Der VfB Habinghorst ist aus dem Fußball-Kreispokal ausgeschieden. Doch gegen den Westfalenligisten DSC Wanne-Eickel zeigte der VfB mit einer Systemänderung eine gute Partie.

Habinghorst

, 05.09.2019, 10:35 Uhr / Lesedauer: 1 min
VfB Habinghorst hält gegen den Westfalenligisten DSC Wanne-Eickel lange gut mit

Enes Caliskan (r.) stand beim VfB Habinghorst in der Startaufstellung gegen den DSC Wanne-Eickel. © Volker Engel

Bei der Auslosung der zweiten Runde des Fußball-Kreispokals hatte der A-Kreisligist VfB Habinghorst das große Los zugelost bekommen: Der klassenhöchste im Wettbewerb verbliebene Verein, der Westfalenligist DSC Wanne-Eickel, trat am Mittwochabend in der Kampfbahn Habichthorst an.
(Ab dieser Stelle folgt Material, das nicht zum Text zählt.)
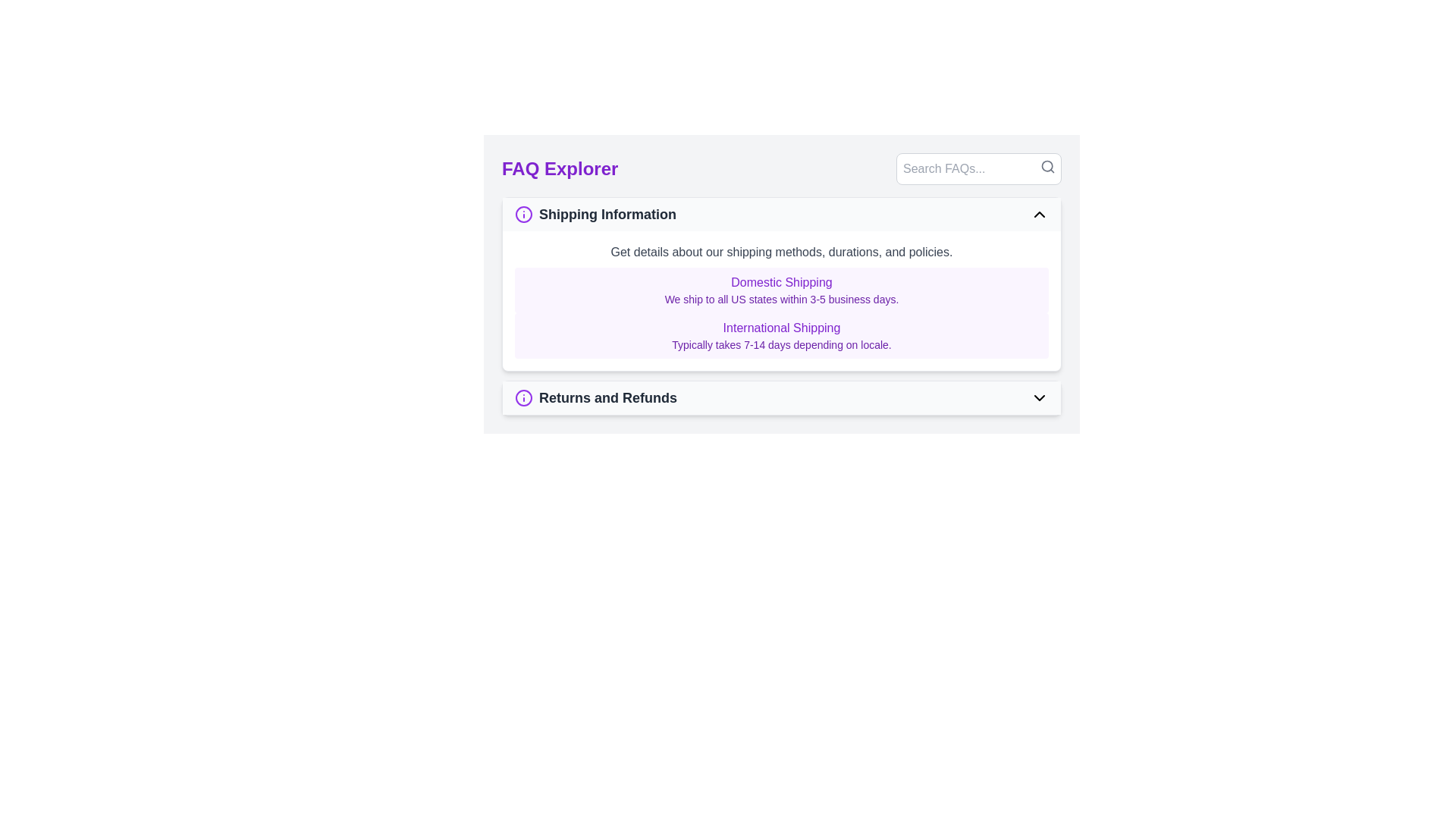 This screenshot has width=1456, height=819. Describe the element at coordinates (782, 327) in the screenshot. I see `the 'International Shipping' text label, which is styled with a bold, purple font and located in the 'Shipping Information' section` at that location. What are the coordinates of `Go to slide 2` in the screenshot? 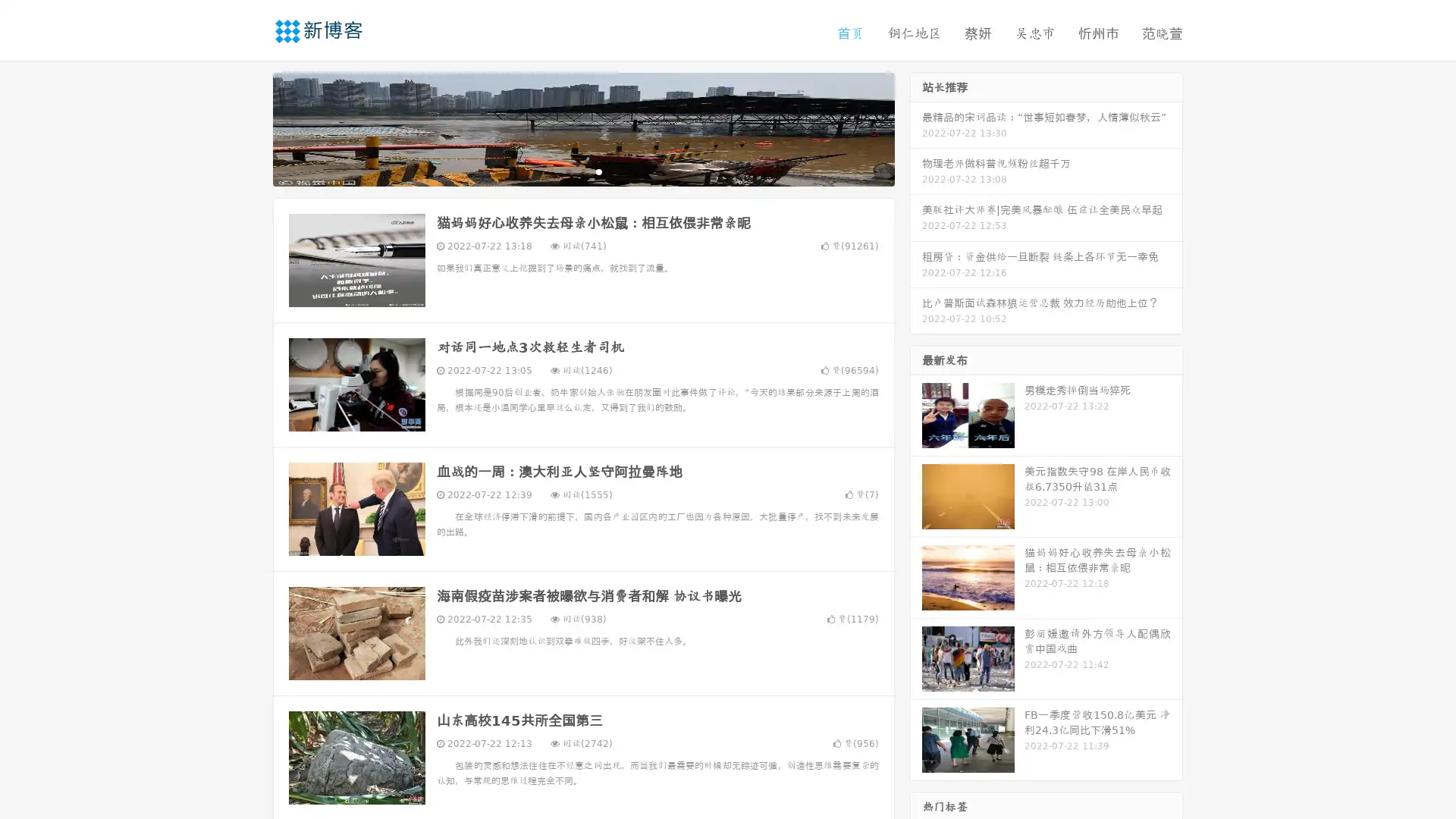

Am Ende musste der VfB eine 0:3 (0:1)-Niederlage hinnehmen, doch Marc Olschewski, Trainer der Habinghorster, war dennoch zufrieden mit der Leistung seines Teams: „Ich war an der Seitenlinie ganz entspannt und begeistert, was die Jungs gemacht haben.“

Fehler von Sebastian Michelis führt zum Rückstand

Bis zur 42. Minute hielt der VfB sogar ein 0:0, ehe Luca Robert zum 1:0 für Wanne-Eickel traf. „Unser Torwart Sebastian Michelis macht bei dem Tor leider einen Fehler, aber davor hat er gut gehalten“, so Olschewski.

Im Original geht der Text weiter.